Task prompt:
Copy the article on the Mork family gift word for word, everything from "Engineering Dept. Gets" down to "within chemical engineering.".

── Excerpted passage

Engineering Dept. Gets Alum’s Name
The $15 million gift from executive John Mork and family will support USC interdisciplinary research in chemical engineering, materials science and petroleum engineering.
John Mork, chief executive officer of the Denver-based Energy Corporation of America, with his wife Julie.
Photo/Bill Ross; front-page photo by Irene Fertik
Photo/Bill Ross; front-page photo by Irene Fertik
The gift from John Mork, chief executive officer of the Denver-based Energy Corporation of America; his wife Julie; and adult children Kyle and Alison establishes the Mork Family Department of Chemical Engineering and Materials Science.
Since 1989, petroleum engineering has been a program within chemical engineering.
“Advances at the nano-bio-chemical interface will have a significant impact on many fronts, including our ability to develop a new means of energy production, for example, through fuel cells and new materials to facilitate the conversion of natural gas to hydrogen,” said Mork, who oversees a privately held company that would rank among the top 50 largest oil and gas companies in the country if it were publicly owned.
“We are deeply indebted to John Mork, who is a visionary alumnus and partner committed to academic endeavors of the highest caliber,” said USC President Steven B. Sample, who is an electrical engineer on the faculty of the USC Viterbi School.
“The Mork family’s naming gift will allow us to strengthen our research and teaching in fields of vital importance to society, while enabling faculty and students to collaborate across disciplines to develop chemical, biological and nanotechnology innovations that we’re only beginning to imagine today,” Sample said.

────
── Source data

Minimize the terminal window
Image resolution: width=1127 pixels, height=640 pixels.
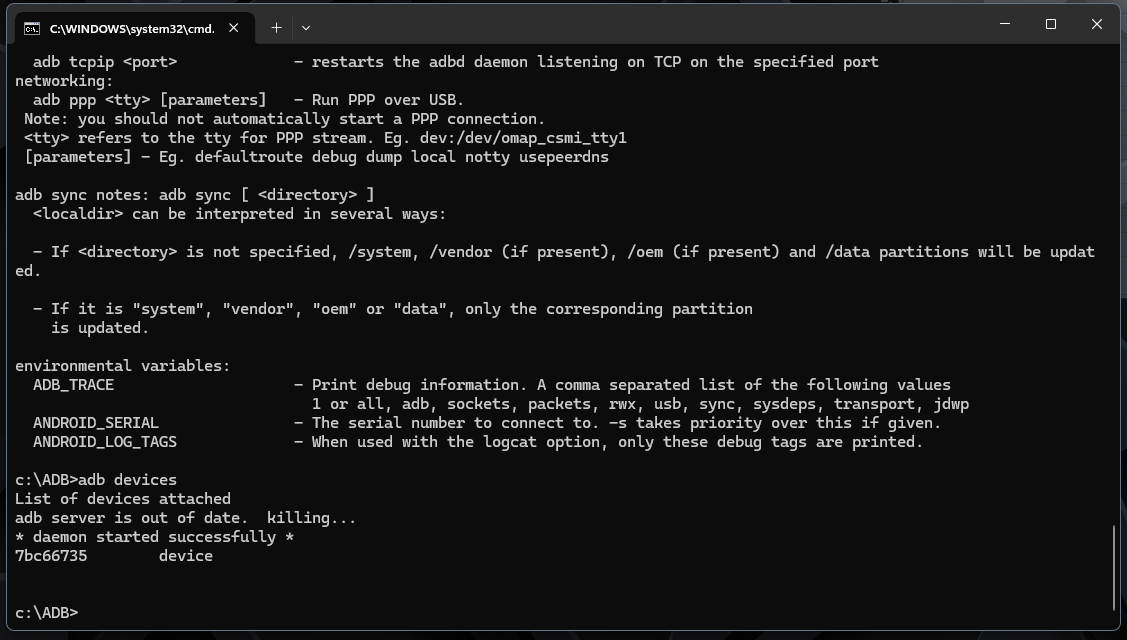click(x=1005, y=24)
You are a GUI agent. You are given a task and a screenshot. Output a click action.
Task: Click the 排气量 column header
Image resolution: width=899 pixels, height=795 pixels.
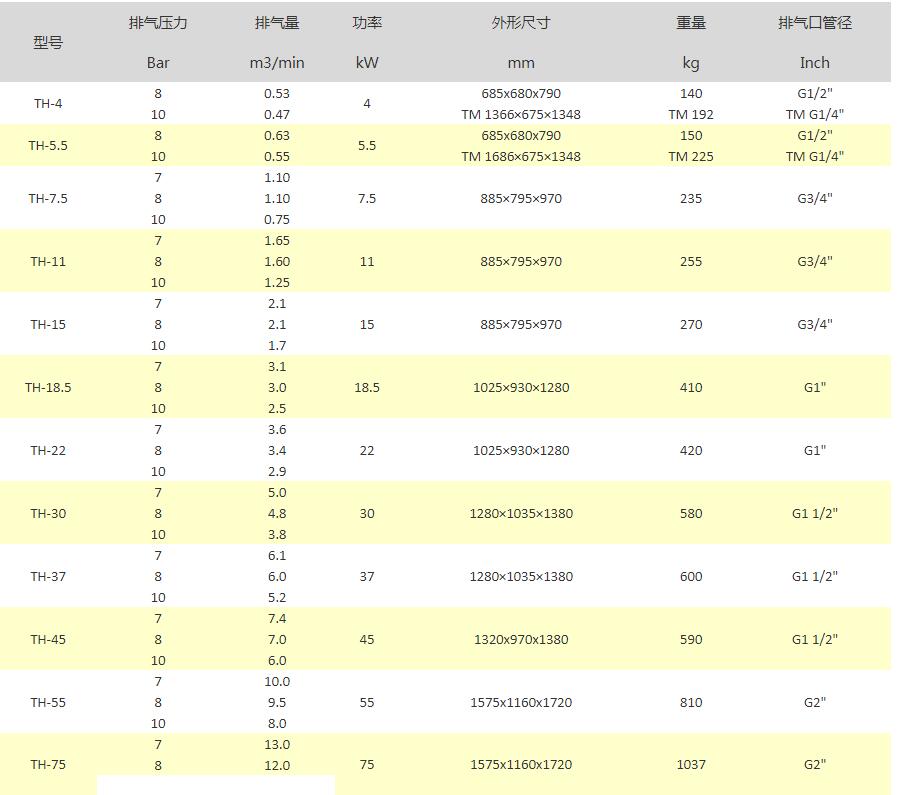(277, 23)
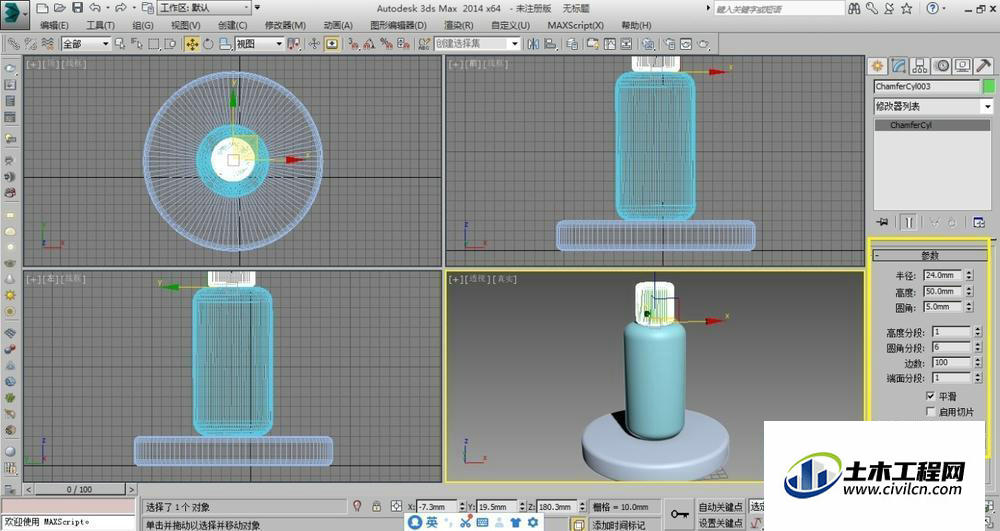The height and width of the screenshot is (531, 1000).
Task: Click the 设置关键点 set key button
Action: (720, 523)
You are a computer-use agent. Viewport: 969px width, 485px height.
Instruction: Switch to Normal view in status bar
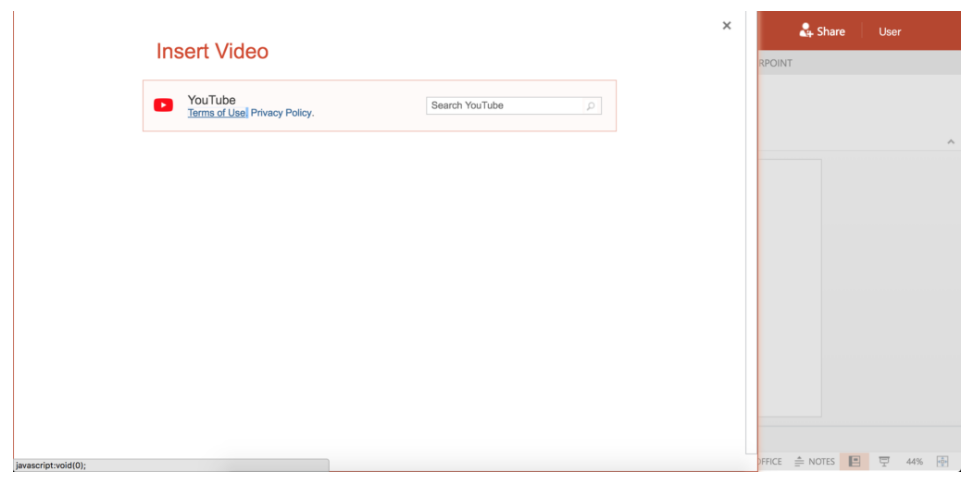854,461
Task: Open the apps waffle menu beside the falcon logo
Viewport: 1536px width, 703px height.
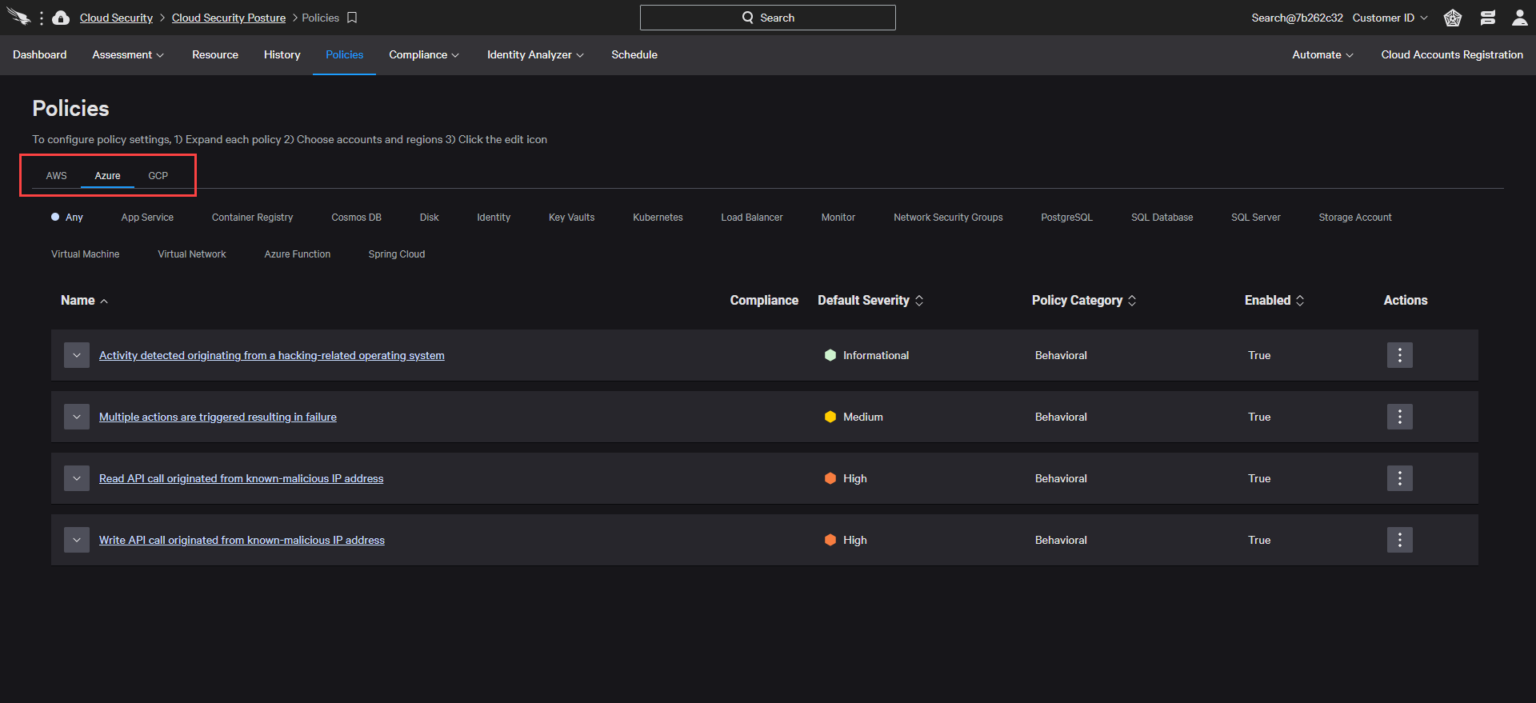Action: [40, 17]
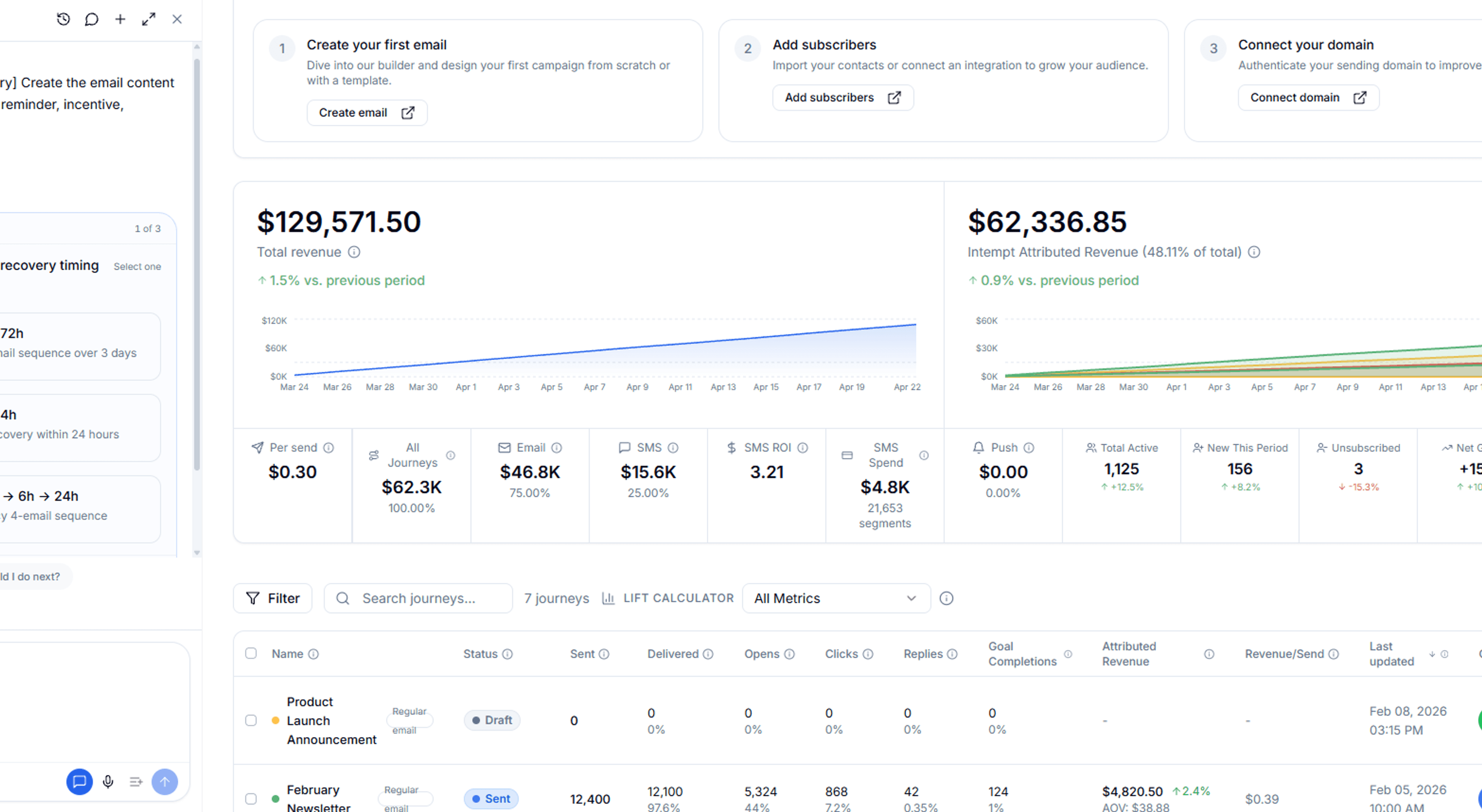Viewport: 1482px width, 812px height.
Task: Open the Filter options
Action: (273, 598)
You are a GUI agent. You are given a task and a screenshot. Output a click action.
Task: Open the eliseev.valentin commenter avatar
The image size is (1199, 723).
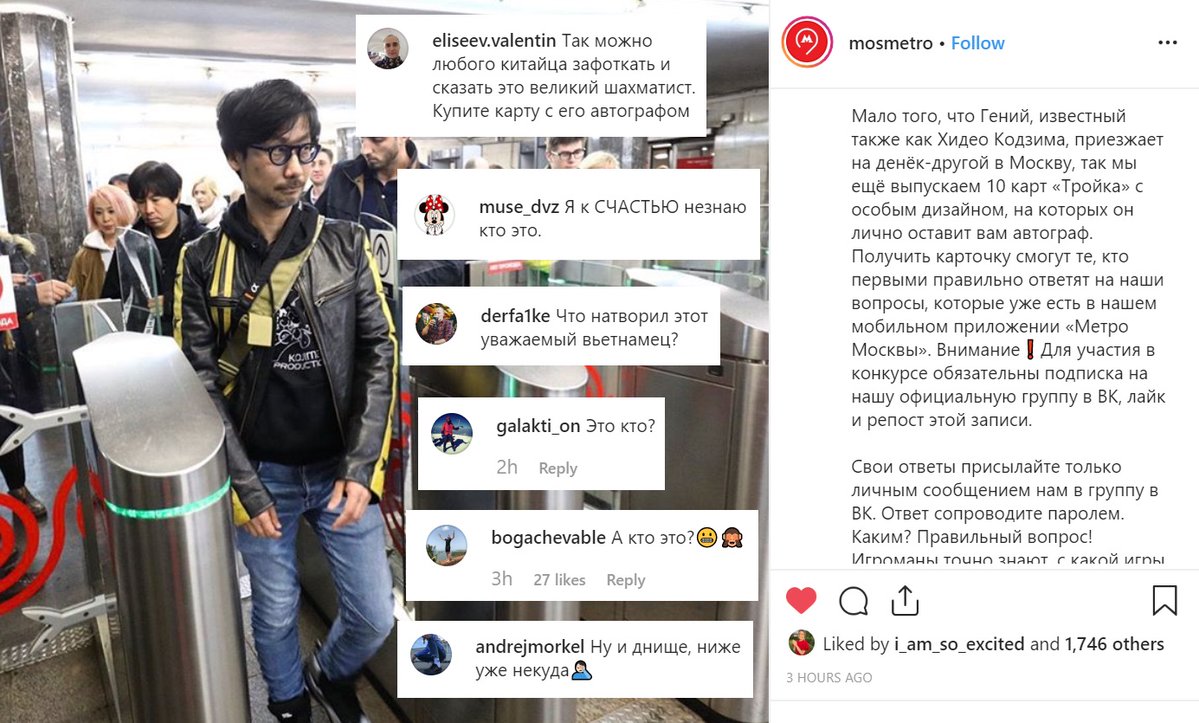388,50
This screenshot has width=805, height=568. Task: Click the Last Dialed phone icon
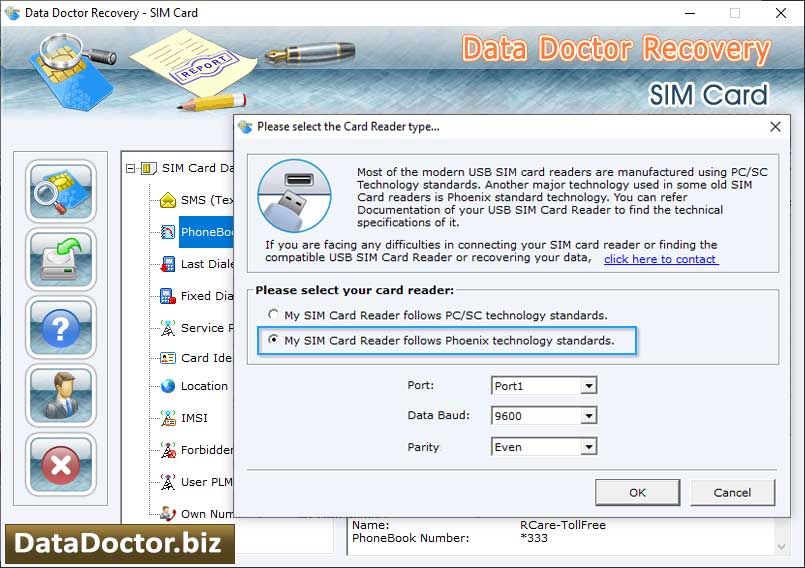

────

Exercise response:
Engineering Dept. Gets Alum’s Name
The $15 million gift from executive John Mork and family will support USC interdisciplinary research in chemical engineering, materials science and petroleum engineering.
John Mork, chief executive officer of the Denver-based Energy Corporation of America, with his wife Julie.
Photo/Bill Ross; front-page photo by Irene Fertik
Photo/Bill Ross; front-page photo by Irene Fertik
The gift from John Mork, chief executive officer of the Denver-based Energy Corporation of America; his wife Julie; and adult children Kyle and Alison establishes the Mork Family Department of Chemical Engineering and Materials Science.
Since 1989, petroleum engineering has been a program within chemical engineering.